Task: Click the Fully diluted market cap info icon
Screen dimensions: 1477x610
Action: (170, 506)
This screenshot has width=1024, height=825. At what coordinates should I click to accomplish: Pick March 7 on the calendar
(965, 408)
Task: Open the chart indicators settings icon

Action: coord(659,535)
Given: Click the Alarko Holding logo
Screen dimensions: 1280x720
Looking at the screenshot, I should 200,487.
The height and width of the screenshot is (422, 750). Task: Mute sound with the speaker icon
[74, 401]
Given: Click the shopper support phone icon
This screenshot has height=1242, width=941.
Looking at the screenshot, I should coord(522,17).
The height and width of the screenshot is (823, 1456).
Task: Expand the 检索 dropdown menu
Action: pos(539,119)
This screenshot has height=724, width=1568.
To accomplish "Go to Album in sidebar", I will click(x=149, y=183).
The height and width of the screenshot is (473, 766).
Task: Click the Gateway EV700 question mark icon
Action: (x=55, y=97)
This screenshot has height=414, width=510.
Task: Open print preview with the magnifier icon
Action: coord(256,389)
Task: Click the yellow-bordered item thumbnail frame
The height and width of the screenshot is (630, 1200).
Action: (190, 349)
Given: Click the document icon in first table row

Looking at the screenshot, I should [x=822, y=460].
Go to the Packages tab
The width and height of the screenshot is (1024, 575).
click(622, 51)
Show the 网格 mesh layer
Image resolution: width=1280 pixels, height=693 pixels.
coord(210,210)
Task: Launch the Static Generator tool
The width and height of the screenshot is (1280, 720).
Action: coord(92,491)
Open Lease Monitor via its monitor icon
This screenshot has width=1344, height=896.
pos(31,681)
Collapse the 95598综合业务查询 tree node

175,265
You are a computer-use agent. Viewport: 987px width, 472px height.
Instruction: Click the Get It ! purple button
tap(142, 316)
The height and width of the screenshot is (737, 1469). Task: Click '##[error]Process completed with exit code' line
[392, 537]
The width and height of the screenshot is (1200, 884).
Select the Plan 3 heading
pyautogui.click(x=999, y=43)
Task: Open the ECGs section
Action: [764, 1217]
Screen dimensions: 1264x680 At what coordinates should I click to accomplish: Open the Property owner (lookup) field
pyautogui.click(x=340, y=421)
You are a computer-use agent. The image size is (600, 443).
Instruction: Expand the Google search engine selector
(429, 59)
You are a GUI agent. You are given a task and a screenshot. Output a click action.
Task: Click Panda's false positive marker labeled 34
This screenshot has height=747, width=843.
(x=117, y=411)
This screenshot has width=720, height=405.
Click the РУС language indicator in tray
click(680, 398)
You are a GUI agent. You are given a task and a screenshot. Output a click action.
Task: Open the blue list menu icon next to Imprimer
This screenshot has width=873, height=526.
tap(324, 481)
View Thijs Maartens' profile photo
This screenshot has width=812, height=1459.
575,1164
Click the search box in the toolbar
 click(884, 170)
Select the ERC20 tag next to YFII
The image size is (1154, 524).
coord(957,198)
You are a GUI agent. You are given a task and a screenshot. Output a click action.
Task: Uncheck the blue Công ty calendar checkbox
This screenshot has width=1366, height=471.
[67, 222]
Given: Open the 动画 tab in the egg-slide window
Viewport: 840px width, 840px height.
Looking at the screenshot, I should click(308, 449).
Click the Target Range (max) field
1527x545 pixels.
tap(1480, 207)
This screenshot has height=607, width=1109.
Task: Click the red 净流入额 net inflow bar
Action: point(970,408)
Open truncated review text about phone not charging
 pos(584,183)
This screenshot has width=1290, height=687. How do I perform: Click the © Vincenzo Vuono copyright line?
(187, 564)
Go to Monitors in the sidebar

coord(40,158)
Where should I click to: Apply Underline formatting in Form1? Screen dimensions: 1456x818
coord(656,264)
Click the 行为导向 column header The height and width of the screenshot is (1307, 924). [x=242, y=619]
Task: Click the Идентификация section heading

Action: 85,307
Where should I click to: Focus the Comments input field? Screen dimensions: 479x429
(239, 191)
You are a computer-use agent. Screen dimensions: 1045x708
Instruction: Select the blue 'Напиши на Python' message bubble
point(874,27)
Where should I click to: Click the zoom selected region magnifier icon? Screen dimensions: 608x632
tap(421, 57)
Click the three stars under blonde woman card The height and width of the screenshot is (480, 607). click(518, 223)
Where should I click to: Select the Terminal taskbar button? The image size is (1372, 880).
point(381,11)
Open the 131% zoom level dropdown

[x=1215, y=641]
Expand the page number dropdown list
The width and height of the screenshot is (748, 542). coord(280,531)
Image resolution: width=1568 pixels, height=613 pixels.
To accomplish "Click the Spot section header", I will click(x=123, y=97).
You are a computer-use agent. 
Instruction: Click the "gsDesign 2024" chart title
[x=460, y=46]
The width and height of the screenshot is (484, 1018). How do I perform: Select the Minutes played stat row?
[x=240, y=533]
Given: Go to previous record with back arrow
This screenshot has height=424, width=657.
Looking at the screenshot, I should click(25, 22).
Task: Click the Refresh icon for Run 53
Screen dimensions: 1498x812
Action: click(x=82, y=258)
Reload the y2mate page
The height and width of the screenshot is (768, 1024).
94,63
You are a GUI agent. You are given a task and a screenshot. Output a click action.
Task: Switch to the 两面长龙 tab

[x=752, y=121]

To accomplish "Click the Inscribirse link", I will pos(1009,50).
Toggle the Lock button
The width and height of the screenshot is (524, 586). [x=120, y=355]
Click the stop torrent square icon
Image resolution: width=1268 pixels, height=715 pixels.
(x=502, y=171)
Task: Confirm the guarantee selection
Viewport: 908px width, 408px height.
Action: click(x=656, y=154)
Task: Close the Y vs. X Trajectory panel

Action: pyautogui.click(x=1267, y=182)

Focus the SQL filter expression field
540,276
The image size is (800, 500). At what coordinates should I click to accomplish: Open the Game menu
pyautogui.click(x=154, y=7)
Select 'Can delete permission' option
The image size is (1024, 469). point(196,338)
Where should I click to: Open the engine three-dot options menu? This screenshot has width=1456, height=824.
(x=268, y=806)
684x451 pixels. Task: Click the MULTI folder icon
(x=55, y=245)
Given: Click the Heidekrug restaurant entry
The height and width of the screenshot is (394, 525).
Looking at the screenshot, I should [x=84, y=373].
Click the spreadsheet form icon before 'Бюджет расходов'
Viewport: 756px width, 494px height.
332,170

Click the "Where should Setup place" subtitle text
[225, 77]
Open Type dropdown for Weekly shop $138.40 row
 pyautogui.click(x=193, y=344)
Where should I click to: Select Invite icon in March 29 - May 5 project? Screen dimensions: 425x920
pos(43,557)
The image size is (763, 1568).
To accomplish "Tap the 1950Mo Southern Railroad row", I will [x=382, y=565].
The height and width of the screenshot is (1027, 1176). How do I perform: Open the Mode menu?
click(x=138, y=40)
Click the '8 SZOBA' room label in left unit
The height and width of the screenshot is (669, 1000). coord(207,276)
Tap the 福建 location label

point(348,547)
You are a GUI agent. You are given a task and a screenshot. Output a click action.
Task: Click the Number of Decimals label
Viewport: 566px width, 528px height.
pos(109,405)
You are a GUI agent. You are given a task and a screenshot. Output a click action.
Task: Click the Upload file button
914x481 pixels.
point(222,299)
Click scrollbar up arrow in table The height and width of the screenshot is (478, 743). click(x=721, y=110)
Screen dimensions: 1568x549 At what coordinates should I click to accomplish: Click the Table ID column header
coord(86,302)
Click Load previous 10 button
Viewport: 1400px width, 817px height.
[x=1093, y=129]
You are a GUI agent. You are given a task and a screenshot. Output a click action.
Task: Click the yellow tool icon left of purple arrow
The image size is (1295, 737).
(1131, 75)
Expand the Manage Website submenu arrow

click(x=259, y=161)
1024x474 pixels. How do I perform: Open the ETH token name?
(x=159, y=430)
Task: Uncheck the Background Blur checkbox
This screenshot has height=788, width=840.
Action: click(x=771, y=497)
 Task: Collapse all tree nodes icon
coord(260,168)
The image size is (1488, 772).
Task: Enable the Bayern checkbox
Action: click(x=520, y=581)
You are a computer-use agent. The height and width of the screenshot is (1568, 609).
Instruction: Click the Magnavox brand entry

════════════════

Task to carry out: Within the material above, the line with "Task: Uncheck the blue" opens the range and the line with "Given: Go to previous record with back arrow" closes it; reproduce that range word for word.

Task output:
Task: Uncheck the blue Công ty calendar checkbox
This screenshot has width=1366, height=471.
[67, 222]
Given: Open the 动画 tab in the egg-slide window
Viewport: 840px width, 840px height.
Looking at the screenshot, I should click(308, 449).
Click the Target Range (max) field
1527x545 pixels.
tap(1480, 207)
This screenshot has height=607, width=1109.
Task: Click the red 净流入额 net inflow bar
Action: point(970,408)
Open truncated review text about phone not charging
 pos(584,183)
This screenshot has width=1290, height=687. How do I perform: Click the © Vincenzo Vuono copyright line?
(187, 564)
Go to Monitors in the sidebar

coord(40,158)
Where should I click to: Apply Underline formatting in Form1? Screen dimensions: 1456x818
coord(656,264)
Click the 行为导向 column header The height and width of the screenshot is (1307, 924). [x=242, y=619]
Task: Click the Идентификация section heading

Action: 85,307
Where should I click to: Focus the Comments input field? Screen dimensions: 479x429
(239, 191)
You are a computer-use agent. Screen dimensions: 1045x708
Instruction: Select the blue 'Напиши на Python' message bubble
point(874,27)
Where should I click to: Click the zoom selected region magnifier icon? Screen dimensions: 608x632
tap(421, 57)
Click the three stars under blonde woman card The height and width of the screenshot is (480, 607). click(518, 223)
Where should I click to: Select the Terminal taskbar button? The image size is (1372, 880).
point(381,11)
Open the 131% zoom level dropdown

[x=1215, y=641]
Expand the page number dropdown list
The width and height of the screenshot is (748, 542). coord(280,531)
Image resolution: width=1568 pixels, height=613 pixels.
To accomplish "Click the Spot section header", I will click(x=123, y=97).
You are a computer-use agent. 
Instruction: Click the "gsDesign 2024" chart title
[x=460, y=46]
The width and height of the screenshot is (484, 1018). How do I perform: Select the Minutes played stat row?
[x=240, y=533]
Given: Go to previous record with back arrow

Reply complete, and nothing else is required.